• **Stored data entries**
——————

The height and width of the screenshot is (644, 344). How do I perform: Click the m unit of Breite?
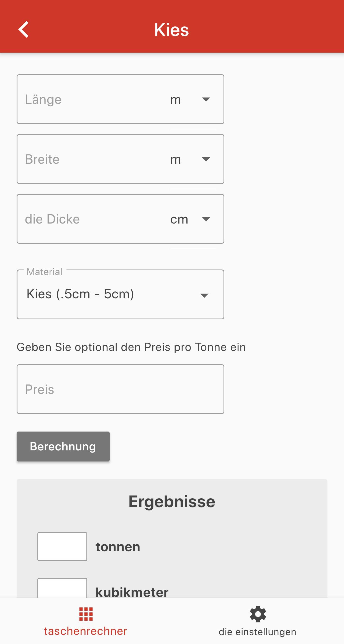tap(176, 160)
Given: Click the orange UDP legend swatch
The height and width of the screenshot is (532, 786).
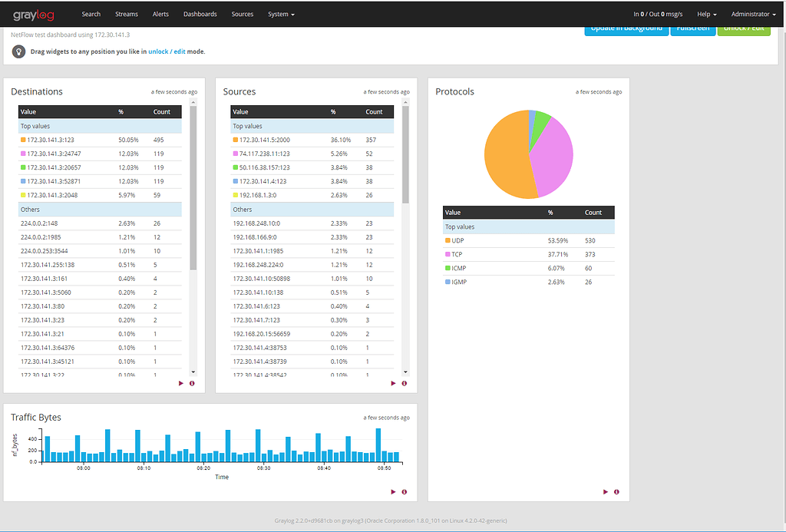Looking at the screenshot, I should click(x=447, y=241).
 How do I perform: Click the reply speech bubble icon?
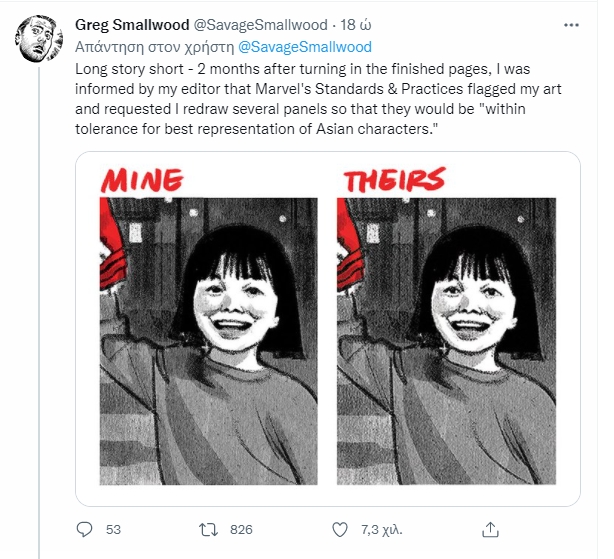[x=84, y=528]
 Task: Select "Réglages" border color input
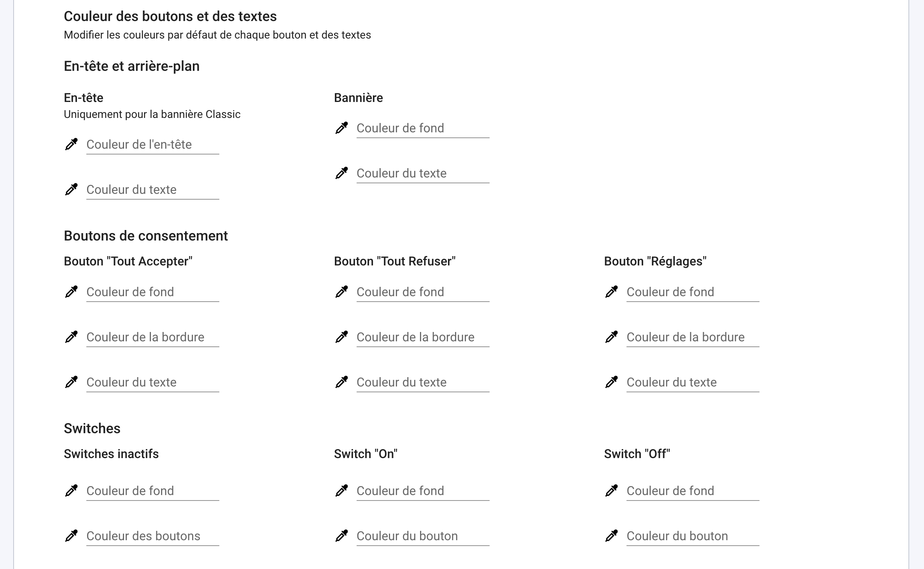[693, 337]
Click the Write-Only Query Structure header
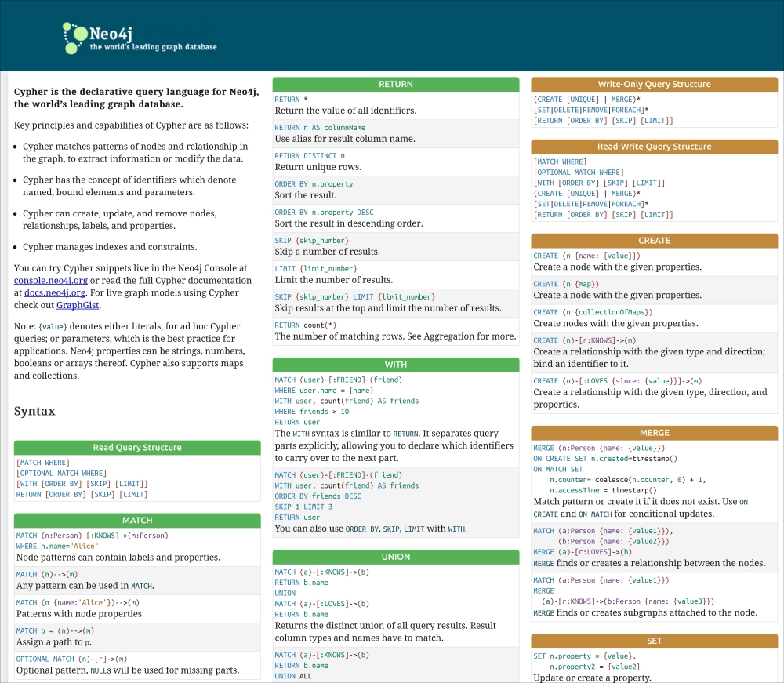 [x=654, y=84]

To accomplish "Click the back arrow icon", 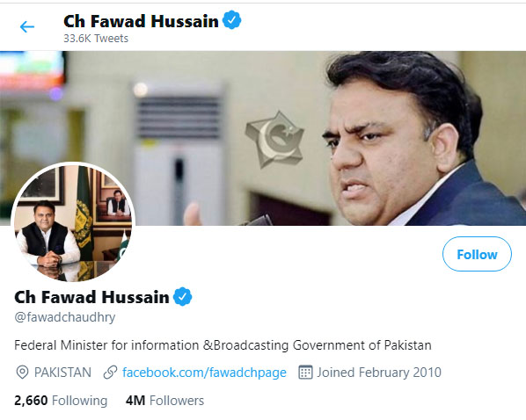I will (x=27, y=27).
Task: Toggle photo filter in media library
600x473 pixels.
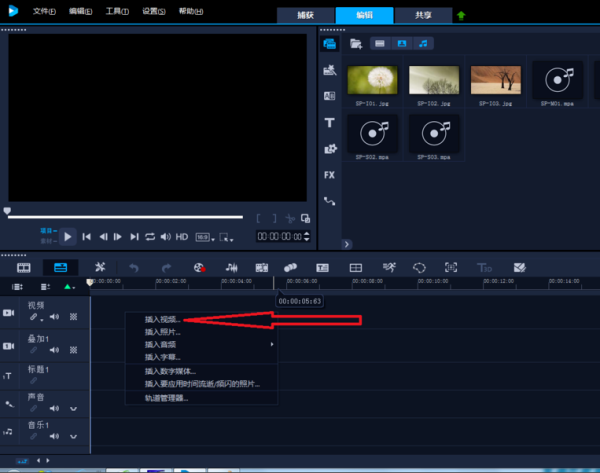Action: pyautogui.click(x=403, y=43)
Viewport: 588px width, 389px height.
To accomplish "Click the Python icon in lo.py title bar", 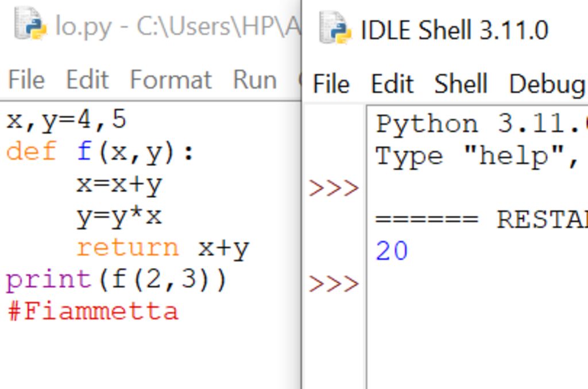I will (29, 25).
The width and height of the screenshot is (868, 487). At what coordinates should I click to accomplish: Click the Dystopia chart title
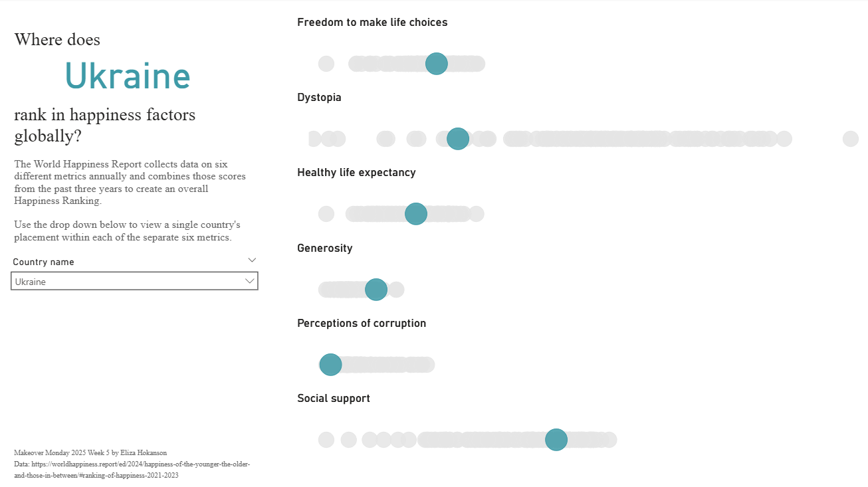click(x=320, y=98)

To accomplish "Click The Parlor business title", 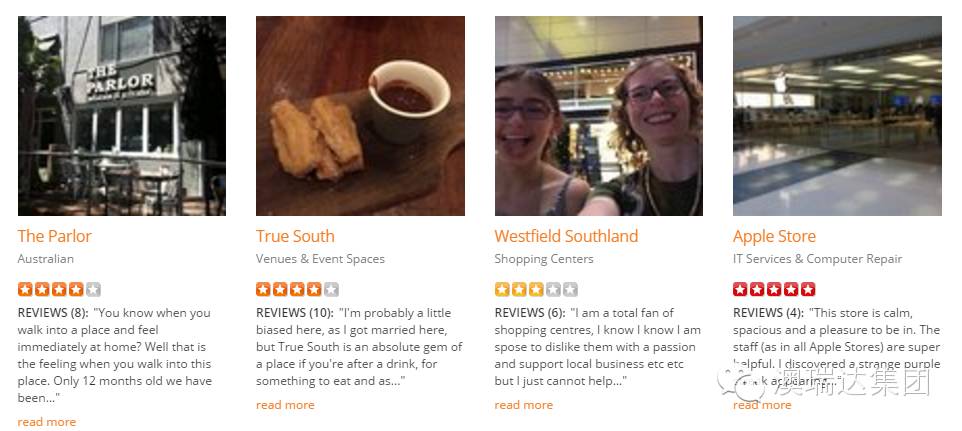I will tap(55, 236).
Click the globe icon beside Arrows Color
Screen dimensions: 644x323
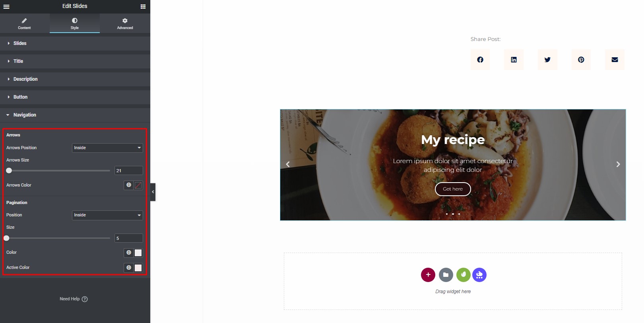(x=129, y=185)
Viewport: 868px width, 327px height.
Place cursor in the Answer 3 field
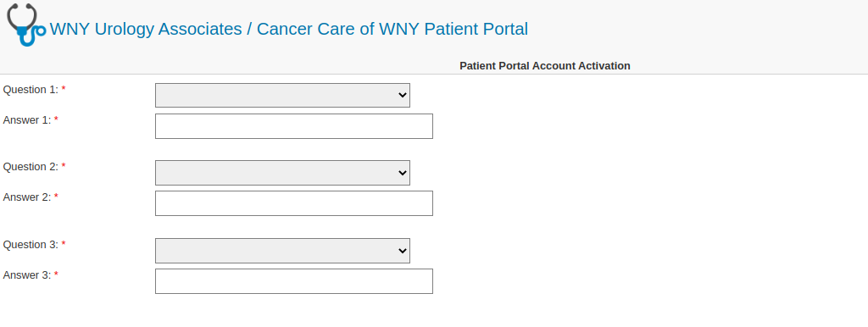[x=294, y=281]
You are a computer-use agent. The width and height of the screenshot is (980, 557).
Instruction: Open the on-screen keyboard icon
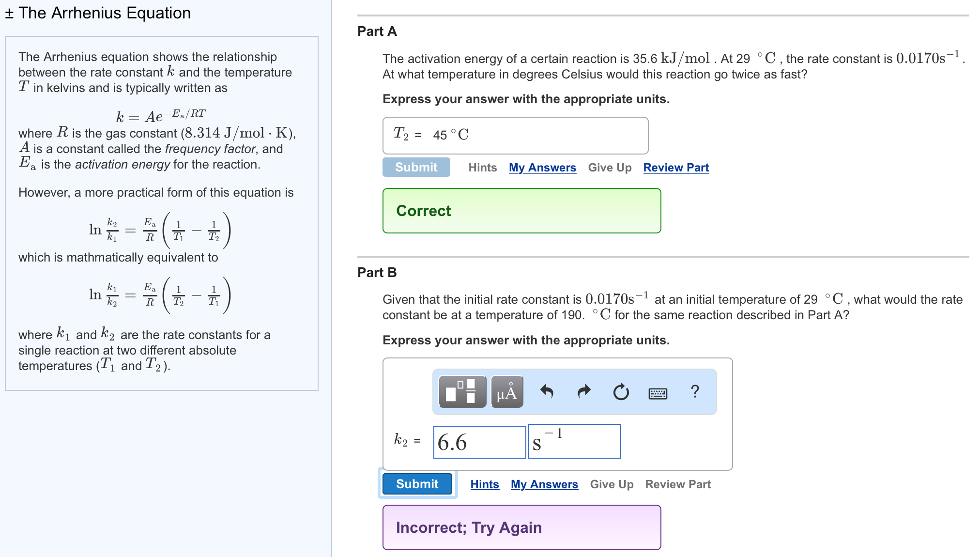[x=658, y=393]
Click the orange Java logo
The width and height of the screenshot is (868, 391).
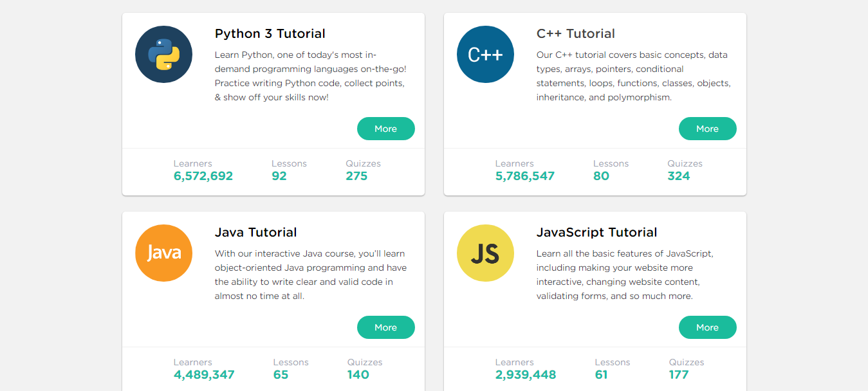point(163,253)
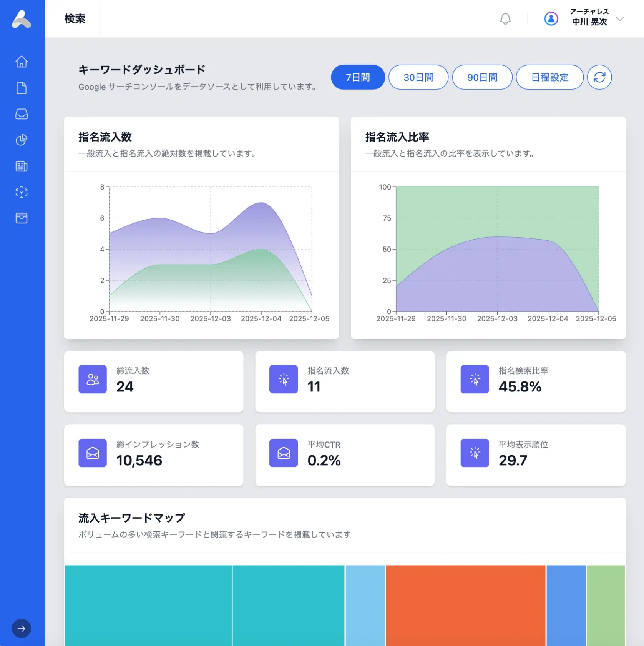
Task: Open the archive box icon in sidebar
Action: click(22, 218)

——————

• **YOUR TASK**
Whenever a line of the data includes "Viewport", copy that line.

• **WRITTEN ANSWER**
Viewport: 588px width, 389px height.
Viewport: 868px width, 327px height.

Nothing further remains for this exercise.